Архипелаг ГУЛаг
Шрифт:
– Хорошо. Будете сменным мастером глиняного карьера.
И еще одного бывшего офицера, Николая Акимова, назначили мастером карьера. Мы вышли с ним из конторы сродненные, радостные. Мы не могли бы тогда понять, даже скажи нам, что избрали стандартное для армейцев холопское начало срока. По неинтеллигентному непритязательному лицу Акимова видно было, что он открытый парень и хороший солдат.
– Чего это директор пугает? С двадцатью человеками да не справиться? Не минировано, не бомбят - чего ж тут не справиться?

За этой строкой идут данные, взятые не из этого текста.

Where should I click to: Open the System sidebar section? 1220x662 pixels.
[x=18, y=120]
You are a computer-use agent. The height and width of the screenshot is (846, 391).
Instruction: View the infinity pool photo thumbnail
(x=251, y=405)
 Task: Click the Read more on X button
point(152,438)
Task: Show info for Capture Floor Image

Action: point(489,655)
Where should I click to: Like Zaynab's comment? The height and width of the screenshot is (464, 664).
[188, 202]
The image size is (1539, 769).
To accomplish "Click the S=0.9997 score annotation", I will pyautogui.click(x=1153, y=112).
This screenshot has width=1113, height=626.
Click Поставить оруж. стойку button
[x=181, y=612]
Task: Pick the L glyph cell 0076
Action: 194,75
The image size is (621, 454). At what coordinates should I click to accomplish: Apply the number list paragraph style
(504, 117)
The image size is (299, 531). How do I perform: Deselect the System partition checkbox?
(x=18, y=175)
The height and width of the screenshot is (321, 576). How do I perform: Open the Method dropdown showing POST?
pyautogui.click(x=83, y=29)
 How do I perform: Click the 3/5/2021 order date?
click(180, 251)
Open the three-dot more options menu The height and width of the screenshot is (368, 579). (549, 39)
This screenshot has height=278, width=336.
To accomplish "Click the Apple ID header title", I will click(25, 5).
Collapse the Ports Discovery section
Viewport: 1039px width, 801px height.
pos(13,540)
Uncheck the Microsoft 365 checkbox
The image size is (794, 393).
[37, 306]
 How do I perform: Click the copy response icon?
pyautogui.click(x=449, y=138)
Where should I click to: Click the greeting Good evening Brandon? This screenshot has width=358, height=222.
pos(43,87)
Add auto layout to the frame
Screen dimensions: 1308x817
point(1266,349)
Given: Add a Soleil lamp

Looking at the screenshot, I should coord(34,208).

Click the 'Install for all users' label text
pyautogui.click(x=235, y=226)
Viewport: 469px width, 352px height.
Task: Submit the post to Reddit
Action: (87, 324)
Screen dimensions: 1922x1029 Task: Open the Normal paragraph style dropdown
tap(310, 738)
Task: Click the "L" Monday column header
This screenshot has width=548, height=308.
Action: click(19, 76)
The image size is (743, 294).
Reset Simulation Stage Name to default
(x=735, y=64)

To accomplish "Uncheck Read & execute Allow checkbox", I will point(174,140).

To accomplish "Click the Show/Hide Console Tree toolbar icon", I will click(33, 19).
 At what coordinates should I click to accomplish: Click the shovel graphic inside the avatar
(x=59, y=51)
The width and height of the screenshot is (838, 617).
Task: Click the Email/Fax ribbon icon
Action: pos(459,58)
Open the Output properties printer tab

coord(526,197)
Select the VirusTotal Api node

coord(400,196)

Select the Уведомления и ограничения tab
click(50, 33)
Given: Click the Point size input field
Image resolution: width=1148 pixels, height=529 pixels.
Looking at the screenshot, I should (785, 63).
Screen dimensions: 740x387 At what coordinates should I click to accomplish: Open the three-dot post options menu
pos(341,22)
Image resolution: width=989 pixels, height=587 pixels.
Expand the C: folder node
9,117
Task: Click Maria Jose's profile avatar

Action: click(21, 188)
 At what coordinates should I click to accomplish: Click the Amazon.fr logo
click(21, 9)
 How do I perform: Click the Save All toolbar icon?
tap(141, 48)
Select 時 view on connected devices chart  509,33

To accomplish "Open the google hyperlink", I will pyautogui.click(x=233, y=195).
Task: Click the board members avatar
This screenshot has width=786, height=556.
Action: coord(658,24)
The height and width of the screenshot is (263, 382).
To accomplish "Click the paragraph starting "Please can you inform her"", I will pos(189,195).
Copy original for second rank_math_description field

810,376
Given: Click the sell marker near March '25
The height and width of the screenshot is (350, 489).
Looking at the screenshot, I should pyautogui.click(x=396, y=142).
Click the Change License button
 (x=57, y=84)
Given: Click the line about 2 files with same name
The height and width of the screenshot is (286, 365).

Мы хотели возродить в себе фронтовую былую уверенность. Щенки, мы не понимали, насколько Архипелаг не похож на фронт, насколько его осадная война тяжелее нашей взрывной.
В армии командовать может дурак и ничтожество и даже с тем большим успехом, чем выше занимаемый им пост. Если командиру взвода нужна и сообразительность, и неутомимость, и отвага, и чтенье солдатского сердца, то
Но на Архипелаге для зэка, назначенного командовать другими зэками, совсем не так. Вся золотопогонная иерархия отнюдь не высится за твоей спиной и отнюдь не поддерживает твоего приказа: она предаст тебя и вышвырнет, как только ты не сумеешь осуществить этих приказов своей силой, собственным уменьем. А уменье здесь такое: или твой кулак, или безжалостное вымаривание голодом, или такое глубинное знание Архипелага, что приказ и для каждого заключенного выглядит как его единственное спасение.
Зеленоватая полярная влага должна сменить в тебе теплую кровь - лишь тогда ты сможешь командовать зэками.
Как раз в эти дни из ШИзо на карьер, как на самую тяжелую работу, стали выводить штрафную бригаду - группу блатных, перед тем едва не зарезавших начальника лагеря (они не резать его хотели, не такие дураки, а напугать, чтоб он их отправил назад на Пресню: Новый Иерусалим признали они местом гиблым, где не подкормишься). Ко мне в смену их привели под конец. Они легли на карьере в затишке, обнажили свои толстые короткие руки, ноги, жирные татуированные животы, груди, и блаженно загорали после сырого подвала ШИзо. Я подошел к ним в своем военном одеянии и четко корректно предложил им приступить к работе. Солнце настроило их благодушно, поэтому они только рассмеялись и послали меня к известной матери. Я возмутился и растерялся и отошел ни с чем. В армии я бы начал с команды "Встать!" - но здесь ясно было, что если кто и встанет - то только сунуть мне нож между ребрами. Пока я ломал голову, что мне делать (ведь остальной карьер смотрел и тоже мог бросить работу) - окончилась моя смена. Только благодаря этому обстоятельству я и могу сегодня писать исследование Архипелага.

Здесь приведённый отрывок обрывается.